Stone is also interested in using systems to create visual experience and the delivery of color via structure, but eschews the pictorial for the dimensional. Deploying computer-generated forms and direct burn-out bronze casting techniques, Stone brings a handmade, materially-diverse touch to what is ostensibly high-tech sculpture. These works offer a panoply of textures and surfaces to enjoy, and come to life through the interplay of repeated forms and the inherent (perhaps pre-programmed) breakdown of those systems of organization. The results feel both alien and human, mechanical and almost anachronistically analog, and resemble artifacts of another stage (future or past) of humankind’s development.
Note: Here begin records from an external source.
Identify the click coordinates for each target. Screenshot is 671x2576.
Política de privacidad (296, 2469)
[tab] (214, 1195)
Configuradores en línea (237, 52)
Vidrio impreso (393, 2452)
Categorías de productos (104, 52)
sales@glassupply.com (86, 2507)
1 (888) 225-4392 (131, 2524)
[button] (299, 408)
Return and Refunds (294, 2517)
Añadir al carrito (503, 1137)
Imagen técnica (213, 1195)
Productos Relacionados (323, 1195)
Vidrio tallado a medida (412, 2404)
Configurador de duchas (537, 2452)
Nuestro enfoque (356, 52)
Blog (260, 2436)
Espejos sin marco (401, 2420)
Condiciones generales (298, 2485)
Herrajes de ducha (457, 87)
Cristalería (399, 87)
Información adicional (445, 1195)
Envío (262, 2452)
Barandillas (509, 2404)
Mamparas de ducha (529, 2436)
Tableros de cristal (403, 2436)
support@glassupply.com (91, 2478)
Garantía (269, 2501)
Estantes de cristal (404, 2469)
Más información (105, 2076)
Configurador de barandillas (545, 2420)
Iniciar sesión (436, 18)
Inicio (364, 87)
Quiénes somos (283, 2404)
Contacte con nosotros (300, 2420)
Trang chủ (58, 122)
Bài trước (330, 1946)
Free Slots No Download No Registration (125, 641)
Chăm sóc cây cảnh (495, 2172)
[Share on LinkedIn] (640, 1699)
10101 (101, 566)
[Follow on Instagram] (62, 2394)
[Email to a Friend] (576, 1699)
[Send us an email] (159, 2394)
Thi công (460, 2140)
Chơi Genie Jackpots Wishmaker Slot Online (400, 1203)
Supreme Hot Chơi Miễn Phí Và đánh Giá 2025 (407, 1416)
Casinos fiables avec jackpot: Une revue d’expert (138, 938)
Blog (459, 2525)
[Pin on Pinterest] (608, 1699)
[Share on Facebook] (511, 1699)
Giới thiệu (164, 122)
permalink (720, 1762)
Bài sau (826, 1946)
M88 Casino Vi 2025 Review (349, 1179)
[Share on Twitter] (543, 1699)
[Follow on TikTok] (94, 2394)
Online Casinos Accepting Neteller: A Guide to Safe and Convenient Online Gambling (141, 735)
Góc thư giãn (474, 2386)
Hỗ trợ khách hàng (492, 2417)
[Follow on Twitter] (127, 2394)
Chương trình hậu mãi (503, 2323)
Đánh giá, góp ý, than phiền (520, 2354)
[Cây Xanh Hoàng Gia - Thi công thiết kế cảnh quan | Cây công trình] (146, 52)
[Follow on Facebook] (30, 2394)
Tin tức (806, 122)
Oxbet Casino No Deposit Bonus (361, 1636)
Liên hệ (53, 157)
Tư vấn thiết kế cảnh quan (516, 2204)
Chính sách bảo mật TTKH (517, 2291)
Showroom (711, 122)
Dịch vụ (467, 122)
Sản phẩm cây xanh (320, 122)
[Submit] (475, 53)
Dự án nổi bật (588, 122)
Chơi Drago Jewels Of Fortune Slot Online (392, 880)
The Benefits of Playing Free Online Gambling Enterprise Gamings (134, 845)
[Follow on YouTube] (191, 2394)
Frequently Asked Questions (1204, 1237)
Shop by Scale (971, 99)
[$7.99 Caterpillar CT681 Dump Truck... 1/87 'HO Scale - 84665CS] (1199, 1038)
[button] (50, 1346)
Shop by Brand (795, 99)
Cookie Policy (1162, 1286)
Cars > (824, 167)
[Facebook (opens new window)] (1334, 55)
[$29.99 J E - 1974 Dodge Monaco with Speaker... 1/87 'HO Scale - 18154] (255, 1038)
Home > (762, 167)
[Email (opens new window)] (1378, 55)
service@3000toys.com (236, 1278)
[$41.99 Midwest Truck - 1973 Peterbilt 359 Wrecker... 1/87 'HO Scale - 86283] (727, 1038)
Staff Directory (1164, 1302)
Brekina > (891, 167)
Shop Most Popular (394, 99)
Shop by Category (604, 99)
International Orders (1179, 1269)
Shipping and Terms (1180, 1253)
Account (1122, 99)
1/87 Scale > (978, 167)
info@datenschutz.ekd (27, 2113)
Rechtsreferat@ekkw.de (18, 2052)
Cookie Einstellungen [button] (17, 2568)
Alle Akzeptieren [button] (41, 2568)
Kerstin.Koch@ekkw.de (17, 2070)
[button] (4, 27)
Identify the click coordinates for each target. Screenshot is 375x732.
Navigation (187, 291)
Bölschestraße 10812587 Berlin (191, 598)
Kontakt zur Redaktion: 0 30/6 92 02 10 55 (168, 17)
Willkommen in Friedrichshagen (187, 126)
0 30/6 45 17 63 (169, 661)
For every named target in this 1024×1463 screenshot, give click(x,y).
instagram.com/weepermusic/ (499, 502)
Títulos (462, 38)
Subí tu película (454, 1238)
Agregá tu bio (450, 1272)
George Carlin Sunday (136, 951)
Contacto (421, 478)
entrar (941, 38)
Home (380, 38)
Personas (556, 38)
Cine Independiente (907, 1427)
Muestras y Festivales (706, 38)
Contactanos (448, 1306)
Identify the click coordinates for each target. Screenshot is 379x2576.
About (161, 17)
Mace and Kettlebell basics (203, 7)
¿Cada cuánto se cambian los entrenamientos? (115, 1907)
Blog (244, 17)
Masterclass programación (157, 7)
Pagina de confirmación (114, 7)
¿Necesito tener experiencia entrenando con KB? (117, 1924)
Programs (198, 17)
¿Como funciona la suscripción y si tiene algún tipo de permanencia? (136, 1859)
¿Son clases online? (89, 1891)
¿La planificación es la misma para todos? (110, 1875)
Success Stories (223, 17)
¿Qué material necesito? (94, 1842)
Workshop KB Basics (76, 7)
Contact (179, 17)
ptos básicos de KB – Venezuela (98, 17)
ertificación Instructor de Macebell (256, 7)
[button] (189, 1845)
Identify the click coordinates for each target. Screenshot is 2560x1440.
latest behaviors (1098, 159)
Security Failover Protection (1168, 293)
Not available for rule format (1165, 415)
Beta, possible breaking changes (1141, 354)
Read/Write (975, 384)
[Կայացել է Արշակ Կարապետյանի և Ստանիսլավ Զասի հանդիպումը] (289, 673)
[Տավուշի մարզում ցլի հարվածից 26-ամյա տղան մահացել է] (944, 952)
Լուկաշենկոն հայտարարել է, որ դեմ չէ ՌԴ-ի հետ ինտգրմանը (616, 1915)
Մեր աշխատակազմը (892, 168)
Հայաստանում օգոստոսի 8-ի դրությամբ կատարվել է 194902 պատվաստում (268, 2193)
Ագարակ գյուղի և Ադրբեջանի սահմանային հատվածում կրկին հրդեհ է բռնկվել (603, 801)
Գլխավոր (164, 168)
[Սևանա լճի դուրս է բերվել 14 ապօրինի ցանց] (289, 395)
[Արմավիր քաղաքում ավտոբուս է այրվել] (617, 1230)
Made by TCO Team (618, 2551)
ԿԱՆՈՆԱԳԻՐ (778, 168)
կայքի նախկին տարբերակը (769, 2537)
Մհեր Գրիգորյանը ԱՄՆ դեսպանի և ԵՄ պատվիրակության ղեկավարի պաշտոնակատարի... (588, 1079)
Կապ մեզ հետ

In this sense, both artists engage in direct dialogue with notions of the technological and symbolic, endowing their works with a sense of possibility and wonder about how we communicate and where we are as people. And yet, there’s also a more foreboding strain of self-examination, even critique, at play: are the tools we rely on in this world moving us in the right direction?
JJ Miyaoka-Pakola received his BFA from Tyler School of Art in 1999 and his MFA from the San Francisco Art Institute in 2009. His work has been written about in the Philadelphia Inquirer, Artfile Magazine, and the San Francisco Arts Quarterly. He was awarded a Chashama Exhibition Grant in 2014 and Visiting Artist Fellowship at the Montana Artist Refuge in 2011. Solo exhibitions include Tiger Strikes Asteroid (PA) and Lloyd Dobler Gallery (IL). He has shown at the De Young Museum, (CA), Harbor Gallery (NY), and the Roger Brown Study Collection, (IL), among others. Miyaoka-Pakola lives and works in Brooklyn, NY.
Matthew J. Stone completed his BFA in sculpture at the Massachusetts College of Art in 2003 and his MFA at the School of the Visual Arts in Manhattan 2010. He had a solo exhibition of his sculpture curated by Kathy Grayson at The Hole (NY) in 2011, and has participated in group exhibitions at Left Field Gallery (CA), New Release Gallery (NY), Cindy Rucker Gallery (NY), and Nudashank Gallery (MD), among others. Stone lives and works in Brooklyn NY.